Search the entries below for "agent". Report each line where it occurs.

┄┄┄┄┄┄┄┄┄┄

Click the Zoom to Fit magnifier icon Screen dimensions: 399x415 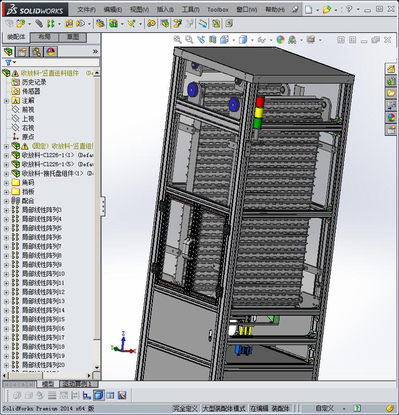[x=177, y=40]
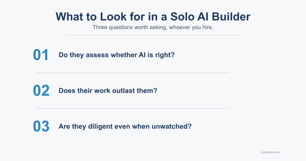This screenshot has width=306, height=161.
Task: Select the divider line between items 02 and 03
Action: pyautogui.click(x=133, y=109)
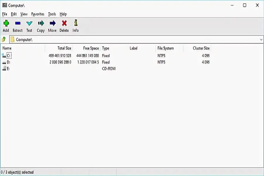The width and height of the screenshot is (264, 176).
Task: Sort by File System column header
Action: [x=166, y=48]
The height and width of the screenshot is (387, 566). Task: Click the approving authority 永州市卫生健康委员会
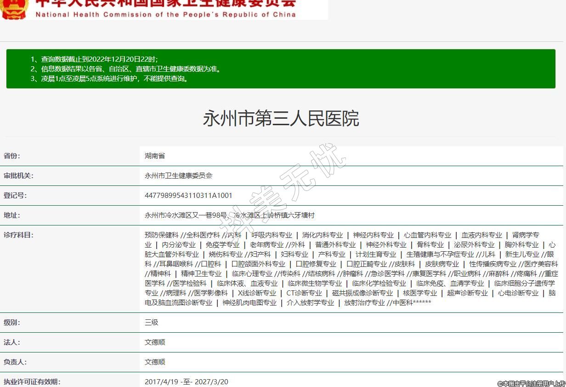[178, 176]
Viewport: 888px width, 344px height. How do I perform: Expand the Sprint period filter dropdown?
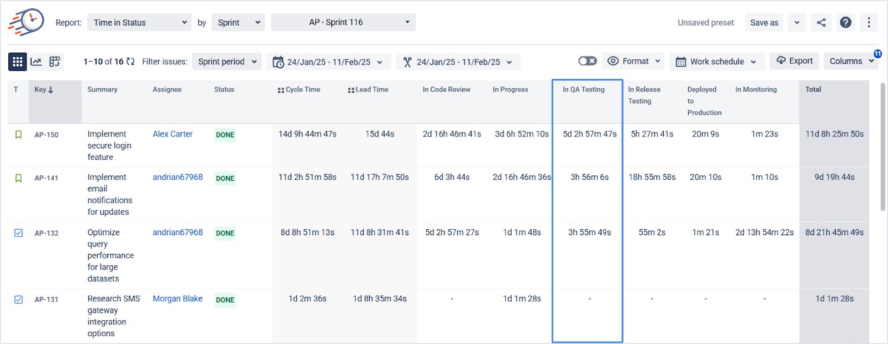pos(227,62)
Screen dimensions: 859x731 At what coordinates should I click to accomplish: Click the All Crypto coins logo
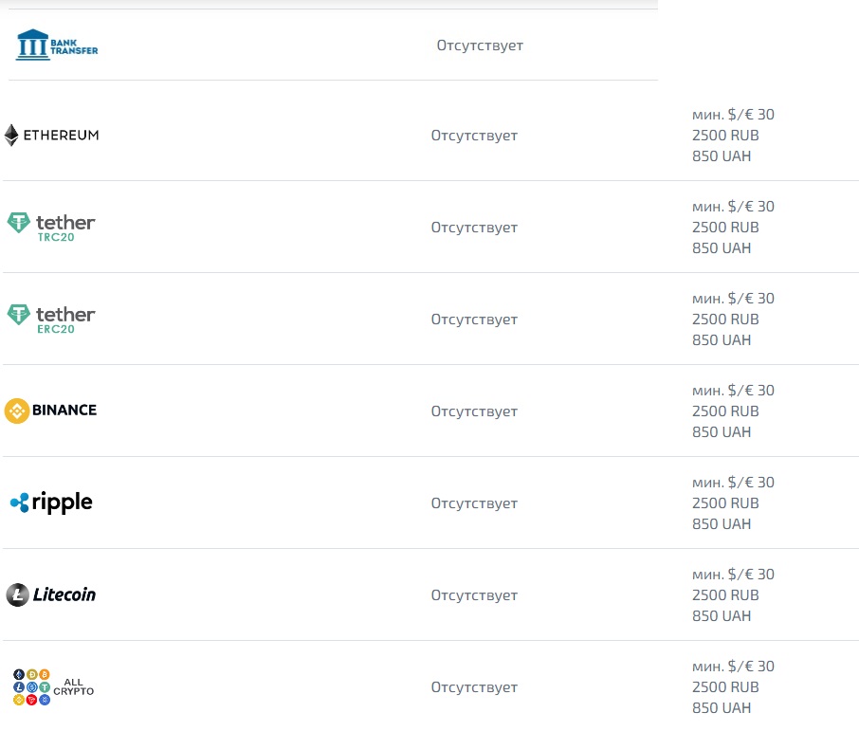pos(53,686)
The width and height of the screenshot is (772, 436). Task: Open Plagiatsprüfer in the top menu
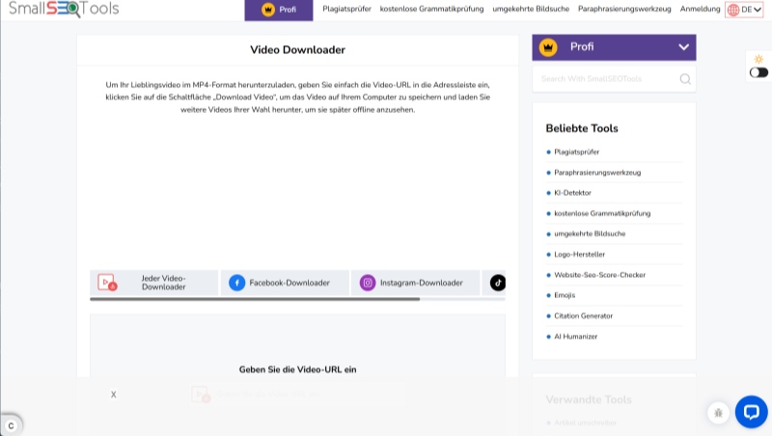[348, 10]
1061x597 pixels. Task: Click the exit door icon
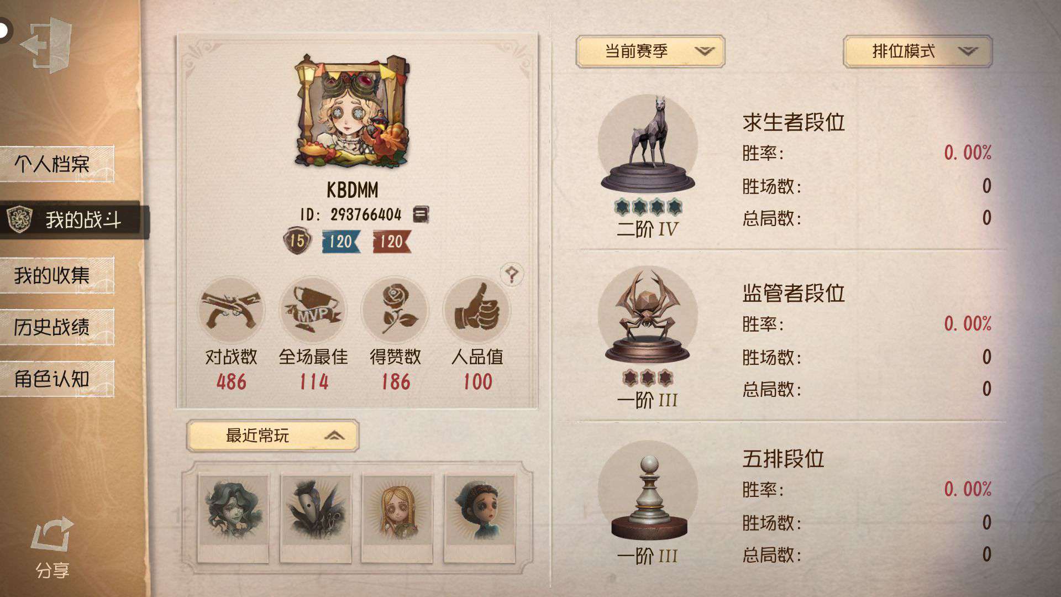[46, 45]
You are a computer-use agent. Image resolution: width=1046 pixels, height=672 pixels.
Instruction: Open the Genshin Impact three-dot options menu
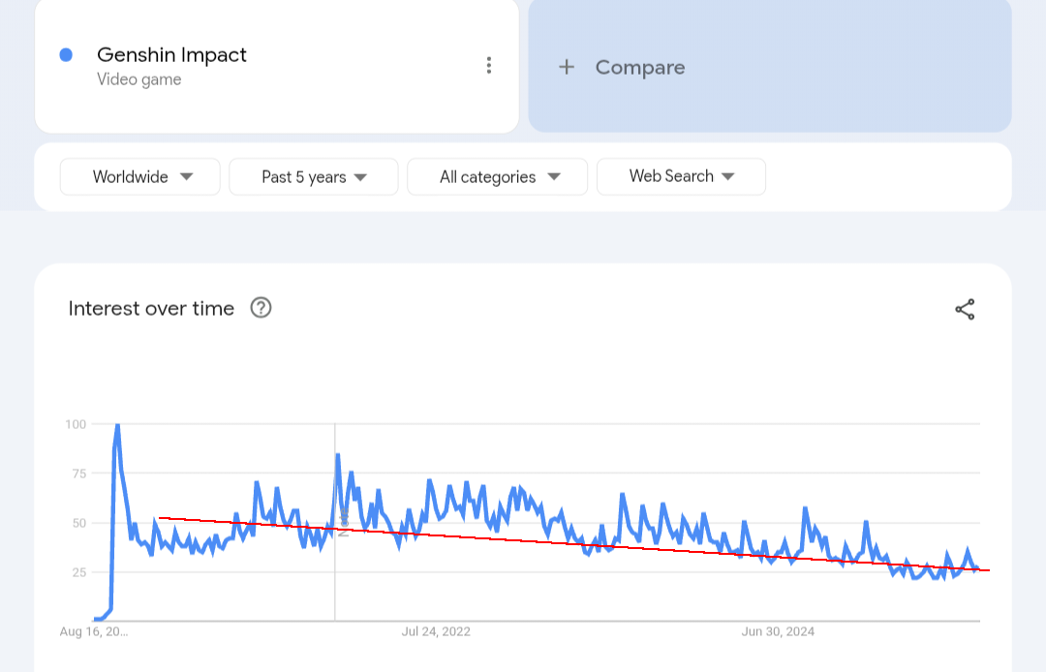pos(489,66)
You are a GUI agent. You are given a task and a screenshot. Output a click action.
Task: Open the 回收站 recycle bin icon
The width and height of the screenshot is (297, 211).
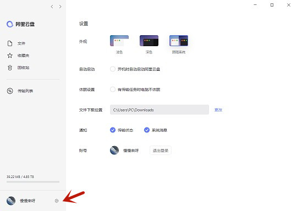tap(10, 68)
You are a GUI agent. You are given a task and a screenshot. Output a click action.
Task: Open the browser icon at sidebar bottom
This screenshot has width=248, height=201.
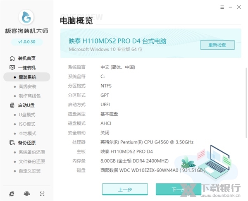pos(12,194)
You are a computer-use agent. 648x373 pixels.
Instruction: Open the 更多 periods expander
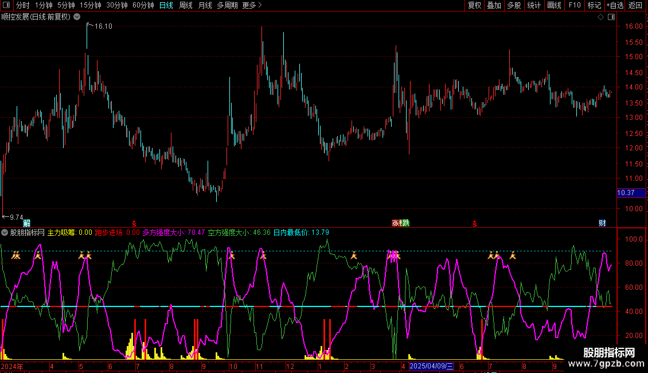click(x=252, y=5)
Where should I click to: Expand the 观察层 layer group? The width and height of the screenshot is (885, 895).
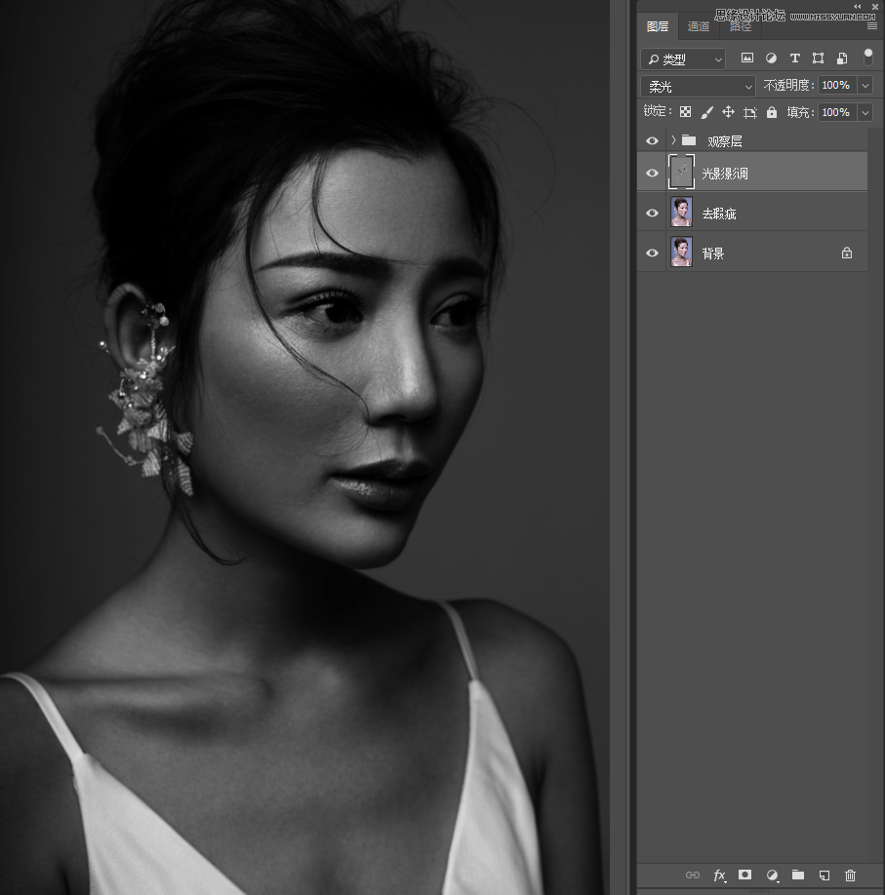click(673, 141)
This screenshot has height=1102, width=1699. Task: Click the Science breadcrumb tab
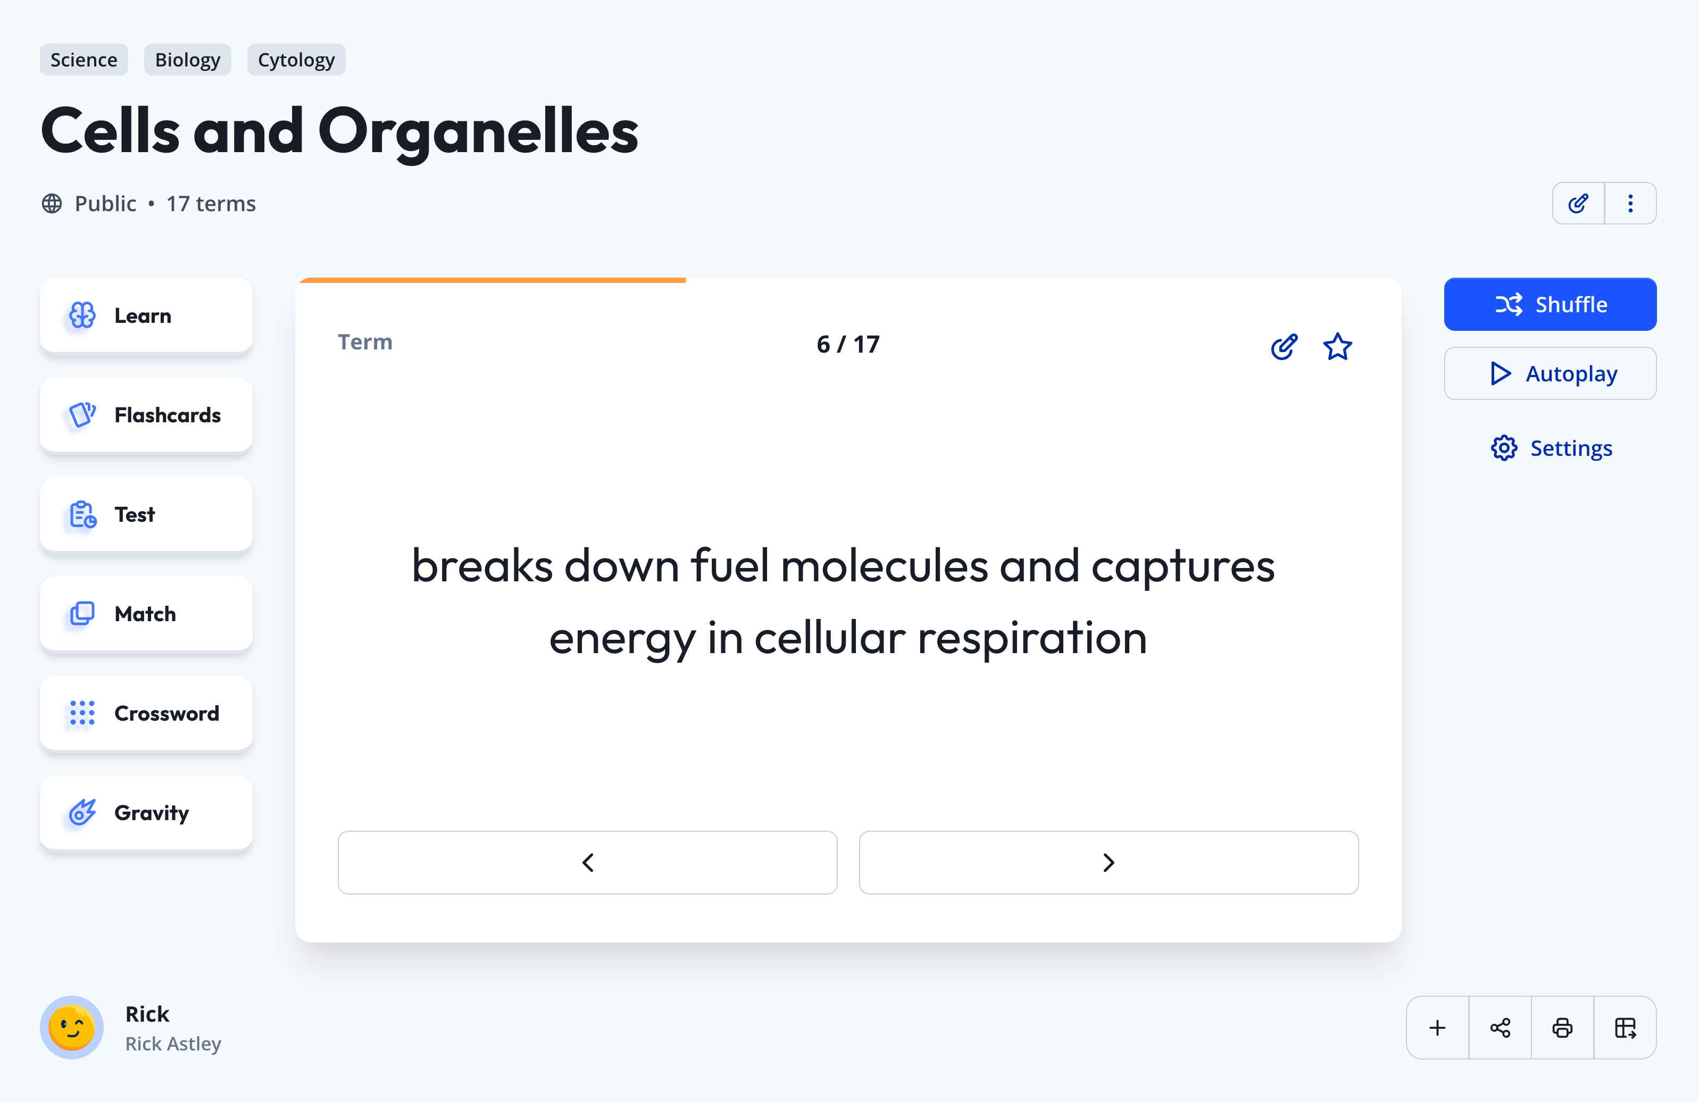(x=83, y=59)
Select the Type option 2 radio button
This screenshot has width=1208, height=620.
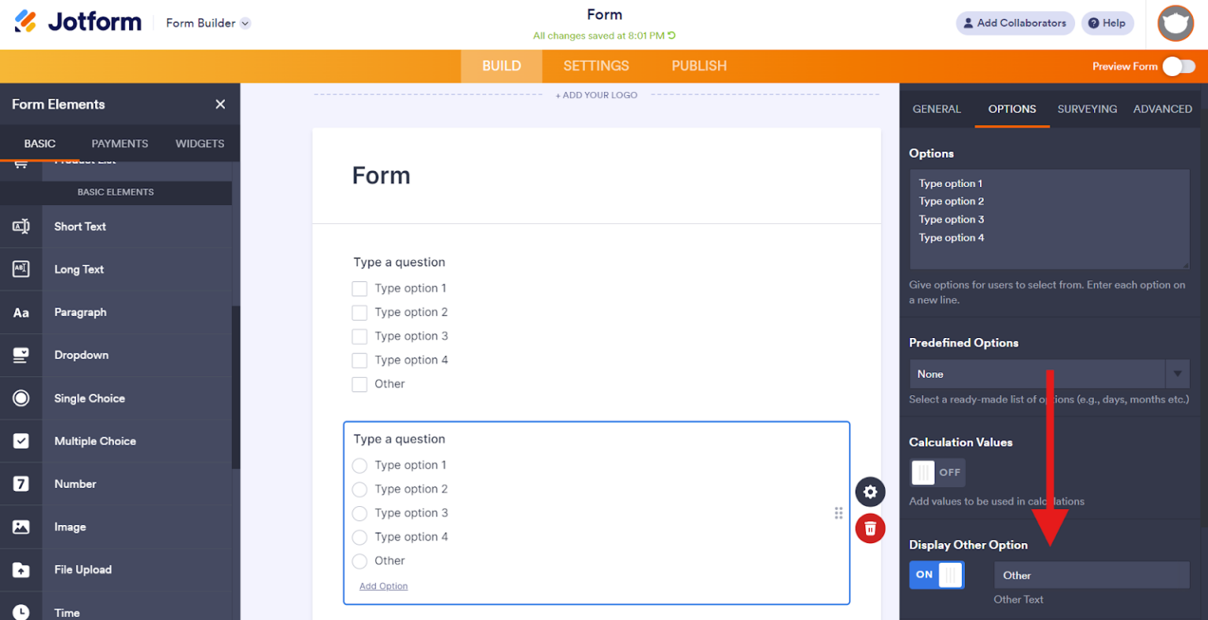click(x=359, y=489)
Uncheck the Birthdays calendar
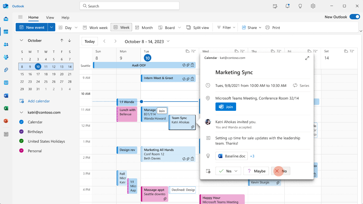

┄┄┄┄┄┄┄┄┄┄

**Answer for the task:**
You are a computer-use agent. Image resolution: width=1046 pixels, height=672 pixels.
You are a GUI agent. You are given a task and a screenshot. Output a click action.
You are a GUI agent. You are given a task and a screenshot. Output a click action.
You are a computer-use agent. 648x373 pixels.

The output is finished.